1. Use Case for Parallel Forking

It is obviously needed for SIP interop. There are ways around it by using
different signaling scenarios, or there are way to cheat this for some use
cases (serial forking), but in the end of the day, to work with the widest
possible set of end points parallel forking is highly desirable.

Once again, a lot of people here raised the concern that parallel forking
is only needed for SIP interop and nothing else. In some sense this is
true, but in general, ability to do parallel forking should save a round
trip and some complexity during call setup. Imagine a scenario where a call
is answered by a single peer most of the times and by multiple peers in few
cases. This can be the case when some of the peers are either groups or
"shared lines" in PSTN speak. If we have parallel forking, WebRTC client
will send an offer with media description.
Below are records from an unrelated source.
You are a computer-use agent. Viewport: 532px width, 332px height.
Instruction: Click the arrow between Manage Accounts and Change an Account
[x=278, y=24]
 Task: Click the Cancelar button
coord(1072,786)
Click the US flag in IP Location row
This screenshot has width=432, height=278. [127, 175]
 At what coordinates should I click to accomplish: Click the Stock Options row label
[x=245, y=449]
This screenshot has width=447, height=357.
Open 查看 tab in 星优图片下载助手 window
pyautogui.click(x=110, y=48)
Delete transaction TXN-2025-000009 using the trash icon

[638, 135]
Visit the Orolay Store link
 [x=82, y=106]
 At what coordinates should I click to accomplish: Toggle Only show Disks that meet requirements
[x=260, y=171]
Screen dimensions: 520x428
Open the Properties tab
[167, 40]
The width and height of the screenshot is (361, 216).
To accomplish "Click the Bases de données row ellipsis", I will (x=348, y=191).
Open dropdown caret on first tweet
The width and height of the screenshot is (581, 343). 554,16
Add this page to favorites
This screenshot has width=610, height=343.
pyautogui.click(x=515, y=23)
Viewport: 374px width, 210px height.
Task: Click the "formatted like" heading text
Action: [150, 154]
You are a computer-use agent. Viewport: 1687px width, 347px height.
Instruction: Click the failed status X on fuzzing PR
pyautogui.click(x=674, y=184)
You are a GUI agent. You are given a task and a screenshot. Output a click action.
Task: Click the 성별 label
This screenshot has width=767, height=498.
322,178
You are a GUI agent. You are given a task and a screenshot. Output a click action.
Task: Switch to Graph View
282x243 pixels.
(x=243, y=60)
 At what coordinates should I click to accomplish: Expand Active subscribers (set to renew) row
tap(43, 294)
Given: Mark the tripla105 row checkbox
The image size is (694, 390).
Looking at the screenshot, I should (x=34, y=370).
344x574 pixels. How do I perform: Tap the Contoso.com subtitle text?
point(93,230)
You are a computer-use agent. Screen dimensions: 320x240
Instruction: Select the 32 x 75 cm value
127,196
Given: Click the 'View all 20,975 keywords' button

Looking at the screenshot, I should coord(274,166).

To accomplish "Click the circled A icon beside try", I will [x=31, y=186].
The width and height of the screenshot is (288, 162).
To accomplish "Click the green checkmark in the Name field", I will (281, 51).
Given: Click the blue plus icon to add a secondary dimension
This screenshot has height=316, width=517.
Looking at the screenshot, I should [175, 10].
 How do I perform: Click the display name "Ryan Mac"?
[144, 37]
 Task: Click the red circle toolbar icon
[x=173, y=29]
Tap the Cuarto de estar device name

If the client gets a single
answer it will setup a call as soon as this answer is available. If the
client gets multiple answers,  it will clone the PeerConnection and process
each of those answers independently. Now, if we do not have parallel
forking, WebRTC client will need to start a call without an offer, get
offers from all the potential call destinations, and then create a
PeerConnection for each and send an answer. Extra round trip and more code,
even when the call is setup to one destination only (since the client does
not know in advance if the destination it is calling is a single person or
a group). So, yes, everything can be implemented without parallel forking,
but will be a bit more complex.

2. Complexity this will introduce to the API: I think all we need is a
single clone method on the PeerConnection. If you do not need parallel
forking, you never call the clone method and no additional complexity is
introduced. If you need parallel forking, it is available to you.